[R-sig-eco] Question About Syntax For Complex ANOVA Design

Mike Dunbar mdu at ceh.ac.uk
Fri Nov 7 17:27:13 CET 2008


Hi Joe

I think the command you want is probably simpler than you think:

 lme(HSP~coast*MBL, random= ~1|site)     
or
 lme(HSP~coast+MBL, random= ~1|site)     

coast and MBL have distinct levels so are fixed and site is random as you say.
Having site as random will take into account that there are repeated measures through time at each point (MBL).
Each site has two points (MBLs). lme will treat coast and MBL correctly providing that they are coded correctly. You can check this by running the analysis and looking at the degrees of freedom for the fixed effects. It's best not to thing to hard about the structure in terms of fixed/random/fixed: even though other stats packages might encourage this. Think of the random effects (including the error term)  providing the structure and the fixed effects slotting into that structure accordingly.
If you write random = ~time|site then you are saying random slopes for the time fixed effect, i.e. there is an overall time trend and each site responds differently around that trend. I don't think this is what you want as you don't specifically mention time trends.

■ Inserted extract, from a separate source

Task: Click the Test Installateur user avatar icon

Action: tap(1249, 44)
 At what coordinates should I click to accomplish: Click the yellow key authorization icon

Or if time of year is a factor, something like
lme(HSP~coast+MBL+time, random= ~1|site)    
But the problem here is that you may run out of replication to estimate any of the fixed effects, each combination of coast, MBL, site and time is unique. 

Also BUT BUT, even if you allow the three time samples to be replicates:
You are potentially going to have an issue if you only have four sites. This is not alot to estimate a random effect. One option is to treat site as fixed. There is an argument that site is indeed random, so it should be treated as random, in which case I'm not sure that lme (or the newer lmer) will handle the full uncertainty for small sample sizes correctly). To do that would need a more fully Bayesian approach. But I'm writing that from memory, I don't have the reference to hand. 

Finally, it all depends on what the hypothesis you are trying to test: what's the hypothesis?

regards

Mike





>>> Joe Simonis <jls468 at cornell.edu> 07/11/2008 15:53 >>>
Hey Everyone,

    I'm helping a friend out with analyzing some of her data, and I 
haven't run an ANOVA like this in a while, and especially not in R.  I'm 
having a bit of trouble figuring out the correct syntax and so I was 
hoping to get feedback.  Any input would be welcomed.  As of now, I also 
don't have the data, but I've been told that sample size should be equal 
for all of the combinations (although that may not be true).  In any 
case, for now, let's assume all sample sizes are equal.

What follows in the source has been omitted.